** start Listing **
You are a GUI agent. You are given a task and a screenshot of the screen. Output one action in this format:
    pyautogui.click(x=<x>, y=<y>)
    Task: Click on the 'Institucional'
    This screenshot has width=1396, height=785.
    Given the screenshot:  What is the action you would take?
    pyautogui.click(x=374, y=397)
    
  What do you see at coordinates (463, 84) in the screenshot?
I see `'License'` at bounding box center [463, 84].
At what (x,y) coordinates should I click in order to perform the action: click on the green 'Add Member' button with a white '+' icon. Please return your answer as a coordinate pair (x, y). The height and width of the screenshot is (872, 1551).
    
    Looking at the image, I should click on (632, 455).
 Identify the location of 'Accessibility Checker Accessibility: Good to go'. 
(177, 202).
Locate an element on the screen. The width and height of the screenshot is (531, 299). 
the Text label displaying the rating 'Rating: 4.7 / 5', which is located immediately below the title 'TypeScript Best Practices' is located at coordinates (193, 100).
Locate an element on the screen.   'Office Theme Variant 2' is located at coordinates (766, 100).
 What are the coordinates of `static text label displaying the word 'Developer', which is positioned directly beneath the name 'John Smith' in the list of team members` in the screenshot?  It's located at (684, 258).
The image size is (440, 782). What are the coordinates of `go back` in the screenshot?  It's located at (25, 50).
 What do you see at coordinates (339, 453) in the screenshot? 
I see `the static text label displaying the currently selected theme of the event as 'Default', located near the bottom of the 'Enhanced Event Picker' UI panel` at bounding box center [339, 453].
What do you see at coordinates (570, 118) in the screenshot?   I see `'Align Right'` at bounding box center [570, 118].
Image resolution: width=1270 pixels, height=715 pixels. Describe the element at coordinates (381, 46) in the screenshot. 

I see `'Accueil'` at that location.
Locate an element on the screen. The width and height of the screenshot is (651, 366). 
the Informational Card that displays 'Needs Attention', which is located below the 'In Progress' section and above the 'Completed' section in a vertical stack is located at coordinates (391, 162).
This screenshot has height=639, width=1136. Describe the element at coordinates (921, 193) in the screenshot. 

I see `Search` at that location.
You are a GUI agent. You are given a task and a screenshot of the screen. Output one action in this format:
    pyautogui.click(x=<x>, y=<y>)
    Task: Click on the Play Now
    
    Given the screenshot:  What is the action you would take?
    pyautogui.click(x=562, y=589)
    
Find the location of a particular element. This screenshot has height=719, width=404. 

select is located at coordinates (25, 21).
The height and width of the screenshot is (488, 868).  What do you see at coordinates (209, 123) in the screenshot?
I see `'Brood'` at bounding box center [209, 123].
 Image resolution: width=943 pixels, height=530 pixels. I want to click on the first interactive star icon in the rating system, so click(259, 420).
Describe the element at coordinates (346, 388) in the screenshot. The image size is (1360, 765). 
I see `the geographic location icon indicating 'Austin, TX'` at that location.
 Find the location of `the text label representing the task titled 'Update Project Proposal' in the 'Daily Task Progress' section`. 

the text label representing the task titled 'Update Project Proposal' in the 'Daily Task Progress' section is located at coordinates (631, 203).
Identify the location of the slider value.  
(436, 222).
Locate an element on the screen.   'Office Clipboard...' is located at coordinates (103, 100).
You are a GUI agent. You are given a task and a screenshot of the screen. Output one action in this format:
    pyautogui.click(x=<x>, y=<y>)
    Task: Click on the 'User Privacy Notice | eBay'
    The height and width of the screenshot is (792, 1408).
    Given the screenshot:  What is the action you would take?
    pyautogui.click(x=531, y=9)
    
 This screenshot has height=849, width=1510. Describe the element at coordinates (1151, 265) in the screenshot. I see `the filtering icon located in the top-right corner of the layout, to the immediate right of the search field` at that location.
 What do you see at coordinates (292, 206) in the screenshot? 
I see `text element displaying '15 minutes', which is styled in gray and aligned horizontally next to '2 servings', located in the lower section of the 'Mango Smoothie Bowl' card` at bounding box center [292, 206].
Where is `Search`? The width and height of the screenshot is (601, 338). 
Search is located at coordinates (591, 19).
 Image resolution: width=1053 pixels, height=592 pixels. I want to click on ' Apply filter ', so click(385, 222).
** end Listing **
> Given instruction: Turn the records above into a numbered list, one item per line, leaving out blank lines.

> Answer for this exercise:
1. You are a GUI agent. You are given a task and a screenshot of the screen. Output one action in this format:
2.     pyautogui.click(x=<x>, y=<y>)
3.     Task: Click on the 'Institucional'
4.     This screenshot has width=1396, height=785.
5.     Given the screenshot:  What is the action you would take?
6.     pyautogui.click(x=374, y=397)
7.   What do you see at coordinates (463, 84) in the screenshot?
8. I see `'License'` at bounding box center [463, 84].
9. At what (x,y) coordinates should I click in order to perform the action: click on the green 'Add Member' button with a white '+' icon. Please return your answer as a coordinate pair (x, y). The height and width of the screenshot is (872, 1551).
10.     Looking at the image, I should click on (632, 455).
11.  Identify the location of 'Accessibility Checker Accessibility: Good to go'. 
12. (177, 202).
13. Locate an element on the screen. The width and height of the screenshot is (531, 299). 
14. the Text label displaying the rating 'Rating: 4.7 / 5', which is located immediately below the title 'TypeScript Best Practices' is located at coordinates (193, 100).
15. Locate an element on the screen.   'Office Theme Variant 2' is located at coordinates (766, 100).
16.  What are the coordinates of `static text label displaying the word 'Developer', which is positioned directly beneath the name 'John Smith' in the list of team members` in the screenshot?  It's located at (684, 258).
17. The image size is (440, 782). What are the coordinates of `go back` in the screenshot?  It's located at (25, 50).
18.  What do you see at coordinates (339, 453) in the screenshot? 
19. I see `the static text label displaying the currently selected theme of the event as 'Default', located near the bottom of the 'Enhanced Event Picker' UI panel` at bounding box center [339, 453].
20. What do you see at coordinates (570, 118) in the screenshot?   I see `'Align Right'` at bounding box center [570, 118].
21. Image resolution: width=1270 pixels, height=715 pixels. Describe the element at coordinates (381, 46) in the screenshot. 
22. I see `'Accueil'` at that location.
23. Locate an element on the screen. The width and height of the screenshot is (651, 366). 
24. the Informational Card that displays 'Needs Attention', which is located below the 'In Progress' section and above the 'Completed' section in a vertical stack is located at coordinates (391, 162).
25. This screenshot has height=639, width=1136. Describe the element at coordinates (921, 193) in the screenshot. 
26. I see `Search` at that location.
27. You are a GUI agent. You are given a task and a screenshot of the screen. Output one action in this format:
28.     pyautogui.click(x=<x>, y=<y>)
29.     Task: Click on the Play Now
30.     Given the screenshot:  What is the action you would take?
31.     pyautogui.click(x=562, y=589)
32. Find the location of a particular element. This screenshot has height=719, width=404. 
33. select is located at coordinates (25, 21).
34. The height and width of the screenshot is (488, 868).  What do you see at coordinates (209, 123) in the screenshot?
35. I see `'Brood'` at bounding box center [209, 123].
36.  Image resolution: width=943 pixels, height=530 pixels. I want to click on the first interactive star icon in the rating system, so click(259, 420).
37. Describe the element at coordinates (346, 388) in the screenshot. The image size is (1360, 765). 
38. I see `the geographic location icon indicating 'Austin, TX'` at that location.
39.  Find the location of `the text label representing the task titled 'Update Project Proposal' in the 'Daily Task Progress' section`. 
40. the text label representing the task titled 'Update Project Proposal' in the 'Daily Task Progress' section is located at coordinates (631, 203).
41. Identify the location of the slider value.  
42. (436, 222).
43. Locate an element on the screen.   'Office Clipboard...' is located at coordinates (103, 100).
44. You are a GUI agent. You are given a task and a screenshot of the screen. Output one action in this format:
45.     pyautogui.click(x=<x>, y=<y>)
46.     Task: Click on the 'User Privacy Notice | eBay'
47.     The height and width of the screenshot is (792, 1408).
48.     Given the screenshot:  What is the action you would take?
49.     pyautogui.click(x=531, y=9)
50.  This screenshot has height=849, width=1510. Describe the element at coordinates (1151, 265) in the screenshot. I see `the filtering icon located in the top-right corner of the layout, to the immediate right of the search field` at that location.
51.  What do you see at coordinates (292, 206) in the screenshot? 
52. I see `text element displaying '15 minutes', which is styled in gray and aligned horizontally next to '2 servings', located in the lower section of the 'Mango Smoothie Bowl' card` at bounding box center [292, 206].
53. Where is `Search`? The width and height of the screenshot is (601, 338). 
54. Search is located at coordinates (591, 19).
55.  Image resolution: width=1053 pixels, height=592 pixels. I want to click on ' Apply filter ', so click(385, 222).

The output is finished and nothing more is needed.